__THE TASK__: Each record beneath this line should be returned exactly as it is.

Stored records
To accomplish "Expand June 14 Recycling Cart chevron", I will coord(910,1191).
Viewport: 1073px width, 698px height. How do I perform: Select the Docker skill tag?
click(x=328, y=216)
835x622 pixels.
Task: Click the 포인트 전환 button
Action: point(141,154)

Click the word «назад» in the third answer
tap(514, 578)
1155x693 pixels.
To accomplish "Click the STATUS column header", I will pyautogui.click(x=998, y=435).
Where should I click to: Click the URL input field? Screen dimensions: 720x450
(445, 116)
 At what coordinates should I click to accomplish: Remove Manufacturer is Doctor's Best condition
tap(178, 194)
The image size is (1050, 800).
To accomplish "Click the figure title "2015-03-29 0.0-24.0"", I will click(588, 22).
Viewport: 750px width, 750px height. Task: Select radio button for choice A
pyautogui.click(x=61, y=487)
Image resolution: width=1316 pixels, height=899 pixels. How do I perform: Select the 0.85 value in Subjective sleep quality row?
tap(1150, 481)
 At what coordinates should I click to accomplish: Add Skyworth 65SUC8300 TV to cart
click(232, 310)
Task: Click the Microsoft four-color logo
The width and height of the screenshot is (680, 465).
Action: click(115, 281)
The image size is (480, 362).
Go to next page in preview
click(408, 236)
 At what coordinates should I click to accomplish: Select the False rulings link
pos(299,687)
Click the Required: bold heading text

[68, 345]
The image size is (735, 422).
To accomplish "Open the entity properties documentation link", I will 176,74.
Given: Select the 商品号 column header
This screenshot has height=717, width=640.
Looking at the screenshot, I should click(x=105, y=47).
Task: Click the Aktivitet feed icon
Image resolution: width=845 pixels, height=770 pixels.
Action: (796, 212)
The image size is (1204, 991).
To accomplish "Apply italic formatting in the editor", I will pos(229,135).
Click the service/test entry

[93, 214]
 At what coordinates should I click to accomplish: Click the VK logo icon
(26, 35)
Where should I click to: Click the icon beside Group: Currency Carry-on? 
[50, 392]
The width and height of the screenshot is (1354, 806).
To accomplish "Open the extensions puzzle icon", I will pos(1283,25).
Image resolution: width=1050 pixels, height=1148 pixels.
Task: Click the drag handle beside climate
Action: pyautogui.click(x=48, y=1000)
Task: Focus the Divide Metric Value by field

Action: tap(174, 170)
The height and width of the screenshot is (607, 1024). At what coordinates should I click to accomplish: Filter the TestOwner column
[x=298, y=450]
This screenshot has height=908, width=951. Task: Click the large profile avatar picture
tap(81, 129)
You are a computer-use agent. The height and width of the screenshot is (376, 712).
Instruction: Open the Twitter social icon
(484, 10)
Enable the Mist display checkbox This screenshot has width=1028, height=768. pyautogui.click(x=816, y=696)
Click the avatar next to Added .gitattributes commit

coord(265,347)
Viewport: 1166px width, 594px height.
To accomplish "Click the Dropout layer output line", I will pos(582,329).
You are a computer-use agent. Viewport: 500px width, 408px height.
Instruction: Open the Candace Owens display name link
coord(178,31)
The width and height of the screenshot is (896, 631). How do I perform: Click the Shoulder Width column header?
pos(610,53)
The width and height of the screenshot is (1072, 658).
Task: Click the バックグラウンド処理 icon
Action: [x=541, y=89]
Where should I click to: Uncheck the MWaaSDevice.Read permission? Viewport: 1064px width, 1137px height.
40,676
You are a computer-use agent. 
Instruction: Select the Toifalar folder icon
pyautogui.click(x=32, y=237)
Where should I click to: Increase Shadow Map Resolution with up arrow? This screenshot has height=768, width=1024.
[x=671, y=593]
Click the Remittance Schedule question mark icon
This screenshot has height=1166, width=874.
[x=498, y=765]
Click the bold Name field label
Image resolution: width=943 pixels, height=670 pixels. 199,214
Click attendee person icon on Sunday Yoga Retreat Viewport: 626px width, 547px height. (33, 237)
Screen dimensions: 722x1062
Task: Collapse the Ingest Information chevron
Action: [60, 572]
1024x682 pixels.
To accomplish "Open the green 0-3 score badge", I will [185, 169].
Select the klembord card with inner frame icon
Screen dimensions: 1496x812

__RESPONSE TO THE EXERCISE__:
To accomplish "Expand June 14 Recycling Cart chevron", I will coord(910,1191).
Viewport: 1073px width, 698px height. How do I perform: Select the Docker skill tag?
click(x=328, y=216)
835x622 pixels.
Task: Click the 포인트 전환 button
Action: point(141,154)

Click the word «назад» in the third answer
tap(514, 578)
1155x693 pixels.
To accomplish "Click the STATUS column header", I will pyautogui.click(x=998, y=435).
Where should I click to: Click the URL input field? Screen dimensions: 720x450
(445, 116)
 At what coordinates should I click to accomplish: Remove Manufacturer is Doctor's Best condition
tap(178, 194)
The image size is (1050, 800).
To accomplish "Click the figure title "2015-03-29 0.0-24.0"", I will click(588, 22).
Viewport: 750px width, 750px height. Task: Select radio button for choice A
pyautogui.click(x=61, y=487)
Image resolution: width=1316 pixels, height=899 pixels. How do I perform: Select the 0.85 value in Subjective sleep quality row?
tap(1150, 481)
 At what coordinates should I click to accomplish: Add Skyworth 65SUC8300 TV to cart
click(232, 310)
Task: Click the Microsoft four-color logo
The width and height of the screenshot is (680, 465).
Action: click(115, 281)
The image size is (480, 362).
Go to next page in preview
click(408, 236)
 At what coordinates should I click to accomplish: Select the False rulings link
pos(299,687)
Click the Required: bold heading text

[68, 345]
The image size is (735, 422).
To accomplish "Open the entity properties documentation link", I will 176,74.
Given: Select the 商品号 column header
This screenshot has height=717, width=640.
Looking at the screenshot, I should click(x=105, y=47).
Task: Click the Aktivitet feed icon
Image resolution: width=845 pixels, height=770 pixels.
Action: (796, 212)
The image size is (1204, 991).
To accomplish "Apply italic formatting in the editor", I will pos(229,135).
Click the service/test entry

[93, 214]
 At what coordinates should I click to accomplish: Click the VK logo icon
(26, 35)
Where should I click to: Click the icon beside Group: Currency Carry-on? 
[50, 392]
The width and height of the screenshot is (1354, 806).
To accomplish "Open the extensions puzzle icon", I will pos(1283,25).
Image resolution: width=1050 pixels, height=1148 pixels.
Task: Click the drag handle beside climate
Action: pyautogui.click(x=48, y=1000)
Task: Focus the Divide Metric Value by field

Action: tap(174, 170)
The height and width of the screenshot is (607, 1024). At what coordinates should I click to accomplish: Filter the TestOwner column
[x=298, y=450]
This screenshot has height=908, width=951. Task: Click the large profile avatar picture
tap(81, 129)
You are a computer-use agent. The height and width of the screenshot is (376, 712).
Instruction: Open the Twitter social icon
(484, 10)
Enable the Mist display checkbox This screenshot has width=1028, height=768. pyautogui.click(x=816, y=696)
Click the avatar next to Added .gitattributes commit

coord(265,347)
Viewport: 1166px width, 594px height.
To accomplish "Click the Dropout layer output line", I will pos(582,329).
You are a computer-use agent. Viewport: 500px width, 408px height.
Instruction: Open the Candace Owens display name link
coord(178,31)
The width and height of the screenshot is (896, 631). How do I perform: Click the Shoulder Width column header?
pos(610,53)
The width and height of the screenshot is (1072, 658).
Task: Click the バックグラウンド処理 icon
Action: [x=541, y=89]
Where should I click to: Uncheck the MWaaSDevice.Read permission? Viewport: 1064px width, 1137px height.
40,676
You are a computer-use agent. 
Instruction: Select the Toifalar folder icon
pyautogui.click(x=32, y=237)
Where should I click to: Increase Shadow Map Resolution with up arrow? This screenshot has height=768, width=1024.
[x=671, y=593]
Click the Remittance Schedule question mark icon
This screenshot has height=1166, width=874.
[x=498, y=765]
Click the bold Name field label
Image resolution: width=943 pixels, height=670 pixels. 199,214
Click attendee person icon on Sunday Yoga Retreat Viewport: 626px width, 547px height. (33, 237)
Screen dimensions: 722x1062
Task: Collapse the Ingest Information chevron
Action: [60, 572]
1024x682 pixels.
To accomplish "Open the green 0-3 score badge", I will [185, 169].
Select the klembord card with inner frame icon
Screen dimensions: 1496x812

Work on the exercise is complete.